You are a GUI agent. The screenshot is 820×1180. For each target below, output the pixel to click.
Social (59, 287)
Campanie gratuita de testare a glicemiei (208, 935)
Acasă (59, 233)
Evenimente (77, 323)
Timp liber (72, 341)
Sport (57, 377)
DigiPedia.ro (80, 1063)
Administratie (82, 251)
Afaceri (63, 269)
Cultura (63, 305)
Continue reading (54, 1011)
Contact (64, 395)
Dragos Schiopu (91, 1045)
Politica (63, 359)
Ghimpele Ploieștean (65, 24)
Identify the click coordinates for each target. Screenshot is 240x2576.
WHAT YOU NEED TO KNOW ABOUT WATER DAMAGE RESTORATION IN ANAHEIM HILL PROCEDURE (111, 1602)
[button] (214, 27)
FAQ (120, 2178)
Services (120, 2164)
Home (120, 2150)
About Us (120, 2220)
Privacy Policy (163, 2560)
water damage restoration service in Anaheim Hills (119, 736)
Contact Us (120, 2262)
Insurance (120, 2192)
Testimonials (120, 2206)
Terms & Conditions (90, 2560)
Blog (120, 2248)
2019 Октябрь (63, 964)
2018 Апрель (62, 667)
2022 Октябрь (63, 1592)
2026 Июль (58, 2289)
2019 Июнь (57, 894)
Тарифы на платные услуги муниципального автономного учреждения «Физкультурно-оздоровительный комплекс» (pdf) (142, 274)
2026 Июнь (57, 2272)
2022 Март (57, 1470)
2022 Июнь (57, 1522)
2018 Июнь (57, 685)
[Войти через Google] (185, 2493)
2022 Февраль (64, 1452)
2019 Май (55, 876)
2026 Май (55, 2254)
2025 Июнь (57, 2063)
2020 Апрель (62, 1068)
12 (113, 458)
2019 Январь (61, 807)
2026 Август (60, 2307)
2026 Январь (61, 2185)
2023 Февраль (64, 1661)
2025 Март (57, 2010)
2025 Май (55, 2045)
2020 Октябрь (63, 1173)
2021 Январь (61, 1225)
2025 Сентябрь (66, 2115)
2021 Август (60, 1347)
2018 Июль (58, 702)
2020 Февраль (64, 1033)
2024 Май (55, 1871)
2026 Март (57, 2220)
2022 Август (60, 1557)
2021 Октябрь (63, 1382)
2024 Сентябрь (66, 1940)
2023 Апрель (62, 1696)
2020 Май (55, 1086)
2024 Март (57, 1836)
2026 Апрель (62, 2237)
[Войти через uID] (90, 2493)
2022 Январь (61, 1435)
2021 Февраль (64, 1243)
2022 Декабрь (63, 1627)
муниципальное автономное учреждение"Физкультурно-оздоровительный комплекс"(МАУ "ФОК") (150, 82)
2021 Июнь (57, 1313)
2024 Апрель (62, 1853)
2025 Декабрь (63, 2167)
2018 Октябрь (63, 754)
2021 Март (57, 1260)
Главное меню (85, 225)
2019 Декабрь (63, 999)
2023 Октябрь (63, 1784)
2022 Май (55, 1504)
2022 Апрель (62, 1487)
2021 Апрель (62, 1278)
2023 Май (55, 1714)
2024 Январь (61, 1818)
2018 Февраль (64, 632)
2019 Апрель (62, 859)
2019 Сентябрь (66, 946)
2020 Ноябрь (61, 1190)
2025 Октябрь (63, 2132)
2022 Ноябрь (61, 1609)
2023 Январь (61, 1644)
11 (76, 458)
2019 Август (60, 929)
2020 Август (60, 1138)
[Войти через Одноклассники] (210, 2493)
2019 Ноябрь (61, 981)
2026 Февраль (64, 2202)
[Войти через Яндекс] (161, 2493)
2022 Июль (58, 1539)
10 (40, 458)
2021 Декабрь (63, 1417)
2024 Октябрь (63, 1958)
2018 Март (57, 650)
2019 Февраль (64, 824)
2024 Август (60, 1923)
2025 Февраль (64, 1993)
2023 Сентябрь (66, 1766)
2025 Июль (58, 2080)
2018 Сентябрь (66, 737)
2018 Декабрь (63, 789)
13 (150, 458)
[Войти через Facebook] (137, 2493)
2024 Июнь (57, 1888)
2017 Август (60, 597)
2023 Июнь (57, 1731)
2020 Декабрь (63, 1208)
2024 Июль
⁂
Please return the span of lines above that opens with the one containing "2026 Февраль (64, 2202)" and closes with the final line, both included, exactly as written and nothing more.

▸ **ANSWER SPACE**
2026 Февраль (64, 2202)
[Войти через Яндекс] (161, 2493)
2022 Июль (58, 1539)
10 (40, 458)
2021 Декабрь (63, 1417)
2024 Октябрь (63, 1958)
2018 Март (57, 650)
2019 Февраль (64, 824)
2024 Август (60, 1923)
2025 Февраль (64, 1993)
2023 Сентябрь (66, 1766)
2025 Июль (58, 2080)
2018 Сентябрь (66, 737)
2018 Декабрь (63, 789)
13 (150, 458)
[Войти через Facebook] (137, 2493)
2024 Июнь (57, 1888)
2017 Август (60, 597)
2023 Июнь (57, 1731)
2020 Декабрь (63, 1208)
2024 Июль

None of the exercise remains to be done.